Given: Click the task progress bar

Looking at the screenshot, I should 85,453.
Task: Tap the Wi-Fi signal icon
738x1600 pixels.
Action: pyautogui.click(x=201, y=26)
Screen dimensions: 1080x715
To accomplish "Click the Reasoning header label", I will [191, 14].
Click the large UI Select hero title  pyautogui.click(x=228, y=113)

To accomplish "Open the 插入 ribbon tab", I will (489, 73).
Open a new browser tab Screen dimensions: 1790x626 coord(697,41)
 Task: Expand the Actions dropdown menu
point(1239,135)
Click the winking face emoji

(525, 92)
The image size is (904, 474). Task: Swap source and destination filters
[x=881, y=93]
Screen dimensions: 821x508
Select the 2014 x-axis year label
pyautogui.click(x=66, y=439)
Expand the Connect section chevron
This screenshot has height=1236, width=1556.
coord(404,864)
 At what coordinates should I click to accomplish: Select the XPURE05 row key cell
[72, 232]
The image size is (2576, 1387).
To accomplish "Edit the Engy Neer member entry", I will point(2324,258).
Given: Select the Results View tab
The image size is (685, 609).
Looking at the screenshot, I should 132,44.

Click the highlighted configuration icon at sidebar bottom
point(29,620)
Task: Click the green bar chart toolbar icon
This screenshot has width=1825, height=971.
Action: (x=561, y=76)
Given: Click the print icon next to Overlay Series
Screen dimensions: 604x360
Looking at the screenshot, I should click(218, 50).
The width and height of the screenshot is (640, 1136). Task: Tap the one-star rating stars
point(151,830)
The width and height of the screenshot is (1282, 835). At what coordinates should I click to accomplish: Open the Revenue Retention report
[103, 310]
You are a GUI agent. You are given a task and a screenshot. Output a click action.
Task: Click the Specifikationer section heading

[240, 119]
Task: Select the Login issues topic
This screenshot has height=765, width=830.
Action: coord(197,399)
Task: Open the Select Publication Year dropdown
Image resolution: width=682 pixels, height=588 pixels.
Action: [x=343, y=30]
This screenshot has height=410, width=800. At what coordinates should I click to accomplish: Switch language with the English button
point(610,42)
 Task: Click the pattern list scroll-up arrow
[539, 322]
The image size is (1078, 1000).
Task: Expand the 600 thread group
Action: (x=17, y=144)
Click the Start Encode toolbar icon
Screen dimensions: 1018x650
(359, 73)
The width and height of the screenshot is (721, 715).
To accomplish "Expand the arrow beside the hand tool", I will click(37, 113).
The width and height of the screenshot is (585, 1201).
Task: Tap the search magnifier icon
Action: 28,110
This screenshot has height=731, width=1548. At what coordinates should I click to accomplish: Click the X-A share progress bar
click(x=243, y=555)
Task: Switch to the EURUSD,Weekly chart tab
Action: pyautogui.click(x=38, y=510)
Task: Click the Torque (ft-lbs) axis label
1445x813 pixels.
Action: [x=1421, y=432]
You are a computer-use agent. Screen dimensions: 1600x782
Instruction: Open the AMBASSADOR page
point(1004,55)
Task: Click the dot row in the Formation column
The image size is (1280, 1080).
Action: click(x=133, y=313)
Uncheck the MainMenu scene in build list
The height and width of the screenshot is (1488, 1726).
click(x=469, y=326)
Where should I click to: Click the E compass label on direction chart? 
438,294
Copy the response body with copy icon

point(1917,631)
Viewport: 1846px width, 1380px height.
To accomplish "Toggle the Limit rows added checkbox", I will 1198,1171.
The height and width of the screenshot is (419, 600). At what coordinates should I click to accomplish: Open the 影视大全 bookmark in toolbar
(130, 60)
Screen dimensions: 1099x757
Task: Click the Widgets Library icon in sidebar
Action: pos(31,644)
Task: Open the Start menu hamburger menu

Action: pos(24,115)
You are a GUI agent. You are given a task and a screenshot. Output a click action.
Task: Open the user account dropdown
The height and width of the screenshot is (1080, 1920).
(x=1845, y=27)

────────────────

• _Gestellte Aufgabe_:
Schreiben Sie alle Einträge erneut ab und tauschen Sie dabei „dropdown“ gegen „pull-down“ aus. Alles Übrige bleibt unverändert.

• _Antwort_:
Given: Click the task progress bar

Looking at the screenshot, I should 85,453.
Task: Tap the Wi-Fi signal icon
738x1600 pixels.
Action: pyautogui.click(x=201, y=26)
Screen dimensions: 1080x715
To accomplish "Click the Reasoning header label", I will [191, 14].
Click the large UI Select hero title  pyautogui.click(x=228, y=113)

To accomplish "Open the 插入 ribbon tab", I will (489, 73).
Open a new browser tab Screen dimensions: 1790x626 coord(697,41)
 Task: Expand the Actions pull-down menu
point(1239,135)
Click the winking face emoji

(525, 92)
The image size is (904, 474). Task: Swap source and destination filters
[x=881, y=93]
Screen dimensions: 821x508
Select the 2014 x-axis year label
pyautogui.click(x=66, y=439)
Expand the Connect section chevron
This screenshot has height=1236, width=1556.
coord(404,864)
 At what coordinates should I click to accomplish: Select the XPURE05 row key cell
[72, 232]
The image size is (2576, 1387).
To accomplish "Edit the Engy Neer member entry", I will point(2324,258).
Given: Select the Results View tab
The image size is (685, 609).
Looking at the screenshot, I should 132,44.

Click the highlighted configuration icon at sidebar bottom
point(29,620)
Task: Click the green bar chart toolbar icon
This screenshot has width=1825, height=971.
Action: (x=561, y=76)
Given: Click the print icon next to Overlay Series
Screen dimensions: 604x360
Looking at the screenshot, I should click(218, 50).
The width and height of the screenshot is (640, 1136). Task: Tap the one-star rating stars
point(151,830)
The width and height of the screenshot is (1282, 835). At what coordinates should I click to accomplish: Open the Revenue Retention report
[103, 310]
You are a GUI agent. You are given a task and a screenshot. Output a click action.
Task: Click the Specifikationer section heading

[240, 119]
Task: Select the Login issues topic
This screenshot has height=765, width=830.
Action: coord(197,399)
Task: Open the Select Publication Year pull-down
Image resolution: width=682 pixels, height=588 pixels.
Action: [x=343, y=30]
This screenshot has height=410, width=800. At what coordinates should I click to accomplish: Switch language with the English button
point(610,42)
 Task: Click the pattern list scroll-up arrow
[539, 322]
The image size is (1078, 1000).
Task: Expand the 600 thread group
Action: (x=17, y=144)
Click the Start Encode toolbar icon
Screen dimensions: 1018x650
(359, 73)
The width and height of the screenshot is (721, 715).
To accomplish "Expand the arrow beside the hand tool", I will click(37, 113).
The width and height of the screenshot is (585, 1201).
Task: Tap the search magnifier icon
Action: 28,110
This screenshot has height=731, width=1548. At what coordinates should I click to accomplish: Click the X-A share progress bar
click(x=243, y=555)
Task: Switch to the EURUSD,Weekly chart tab
Action: pyautogui.click(x=38, y=510)
Task: Click the Torque (ft-lbs) axis label
1445x813 pixels.
Action: [x=1421, y=432]
You are a computer-use agent. Screen dimensions: 1600x782
Instruction: Open the AMBASSADOR page
point(1004,55)
Task: Click the dot row in the Formation column
The image size is (1280, 1080).
Action: click(x=133, y=313)
Uncheck the MainMenu scene in build list
The height and width of the screenshot is (1488, 1726).
click(x=469, y=326)
Where should I click to: Click the E compass label on direction chart? 
438,294
Copy the response body with copy icon

point(1917,631)
Viewport: 1846px width, 1380px height.
To accomplish "Toggle the Limit rows added checkbox", I will 1198,1171.
The height and width of the screenshot is (419, 600). At what coordinates should I click to accomplish: Open the 影视大全 bookmark in toolbar
(130, 60)
Screen dimensions: 1099x757
Task: Click the Widgets Library icon in sidebar
Action: pos(31,644)
Task: Open the Start menu hamburger menu

Action: pos(24,115)
You are a GUI agent. You are given a task and a screenshot. Output a click action.
Task: Open the user account pull-down
The height and width of the screenshot is (1080, 1920).
(x=1845, y=27)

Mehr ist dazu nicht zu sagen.